DOCUMENT EXCERPT –

..........

By Catherine Lang-Cline
Portfolio Creative has been finding marketing talent for our clients for over 16 years, so onboarding happens daily for our clients. But in that timeframe, for all of us, onboarding has never been more challenging than it is right now when the world hires and retains remote workers. Luckily, the Society for Human Resource Management / SHRM recently provided some ideas on how to make onboarding run a whole lot smoother.
Cover all of the bases
Onboarding is a lot more than just putting someone at a desk with the hope that they will “catch on” or contacting them via phone and sending them off on their own. You may need to start with daily check-ins. We have gone “remote first” at Portfolio Creative and we still check in daily with a team that has worked with us for years. Not only is communication important with your veterans, but it can also be imperative with someone that is just starting. It can be as simple as; “Good morning… What are you working on today? Do you have any issues with completing your goals? Is there anything I can do to help?” Set up a calendar with this person for a session of onboarding; with you, with each of the team members. Onboarding can also be created with videos if you have a large team. Keep going with setting up sessions for brainstorming with a group, learning company software, and maybe even a happy hour just to get to know everyone a little better. Most importantly, check-in, check-in, check-in!
In most cases, marketing and design people have always had the equipment that they needed at home. But if your workers use your equipment, it can get a little complicated. Getting the equipment to them is easy, setting up for a new user and having it talk to your equipment at the corporate headquarters can sometimes be a challenge. Be patient, troubleshoot, try things, and listen to their struggle to avoid frustrating a new employee. Did I mention, be patient?

..........

DATASET CONTENT –
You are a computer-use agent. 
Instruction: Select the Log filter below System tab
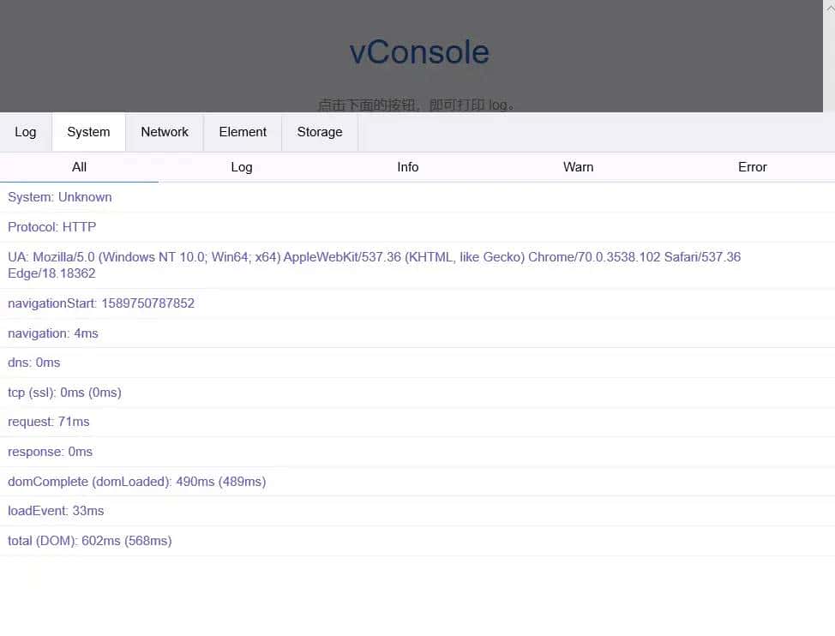(241, 167)
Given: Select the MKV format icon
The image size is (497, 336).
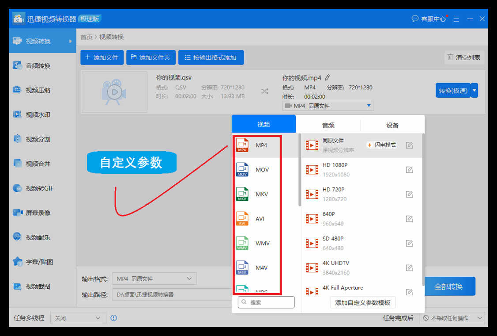Looking at the screenshot, I should coord(242,194).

..........

EXERCISE INSTRUCTIONS –
1: Answer these questions about the onboarding article:
(a) For how long has Portfolio Creative been finding marketing talent for its clients?
(b) Which organization recently provided ideas for making onboarding run more smoothly?
(c) In the part about equipment, what does the article say can sometimes be a challenge?
2: Reproduce word for word the stretch of the onboarding article from "In most cases, marketing" through "mention, be patient?".

SOLUTION SET –
1:
(a) Over 16 years.
(b) The Society for Human Resource Management (SHRM).
(c) Setting up for a new user and having it talk to your equipment at the corporate headquarters.

2:
In most cases, marketing and design people have always had the equipment that they needed at home. But if your workers use your equipment, it can get a little complicated. Getting the equipment to them is easy, setting up for a new user and having it talk to your equipment at the corporate headquarters can sometimes be a challenge. Be patient, troubleshoot, try things, and listen to their struggle to avoid frustrating a new employee. Did I mention, be patient?